Understanding C++20 Coroutines
Phil Nash
09:00-18:00, Saturday, 12th April 2025
Coroutines, introduced in C++20, offer a powerful new method for managing the flow of execution in your code. Whether you need to alternate between two or more streams of code in a linear fashion or handle fully asynchronous tasks, Coroutines present a fresh C++ approach to these challenges. They provide the low-level control necessary to achieve optimal performance (with some caveats) while also simplifying the code you write. Though they address a complex set of problems, Coroutines can be tamed! We’ll look at how to get started with minimal knowledge and effort, and then scale up to a solid understanding of how it all hangs together under the hood — and we will use that knowledge to good effect.
Outline
- A compiler-driven approach to understanding coroutines by writing them
- Our first MVP coroutine
- Resuming and destroying coroutines
- Getting data out of coroutines with
- with co_return
- with co_yield
- Generators and C++26's std::generate
- Awaiters
- Trivially awaitable types
- Writing an awaiter (compiler-driven)
- Passing values back into the coroutine
- A sleeping awaiter
- Resuming on a different thread
- await_transform
- coroutine_traits
- Custom allocators and the HALO optimisation
- RAII helper for managing handles (and following the rule of zero)
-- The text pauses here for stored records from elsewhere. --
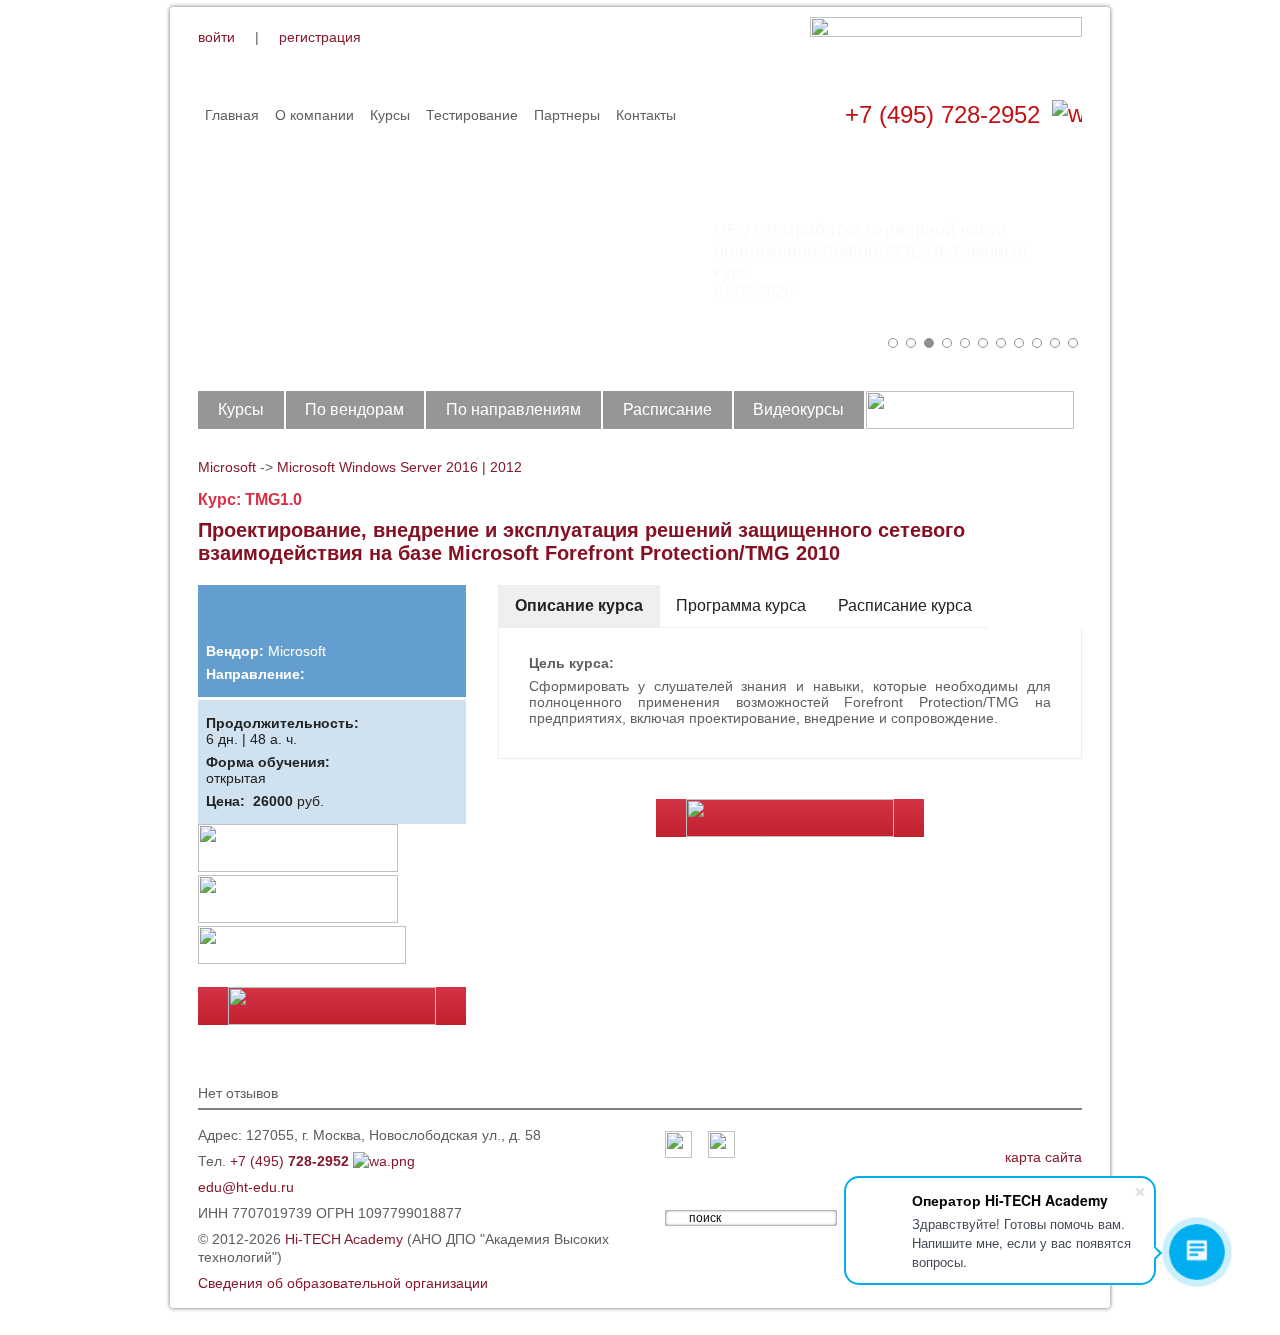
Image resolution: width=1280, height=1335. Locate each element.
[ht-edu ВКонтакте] (678, 1146)
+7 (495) (289, 1161)
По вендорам (354, 409)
- Use cases and larger scale worked example
Phil Nash
Phil is the original author of the C++ test framework, Catch2 and is an independent consultant and trainer, specialising in TDD and Modern C++.
Formerly Developer Advocate at Sonar and JetBrains he has had a career that spans finance, mobile and software security.
He's also a member of the ISO C++ standards committee, organiser of C++ London and C++ on Sea, as well as co-host and producer of CppCast.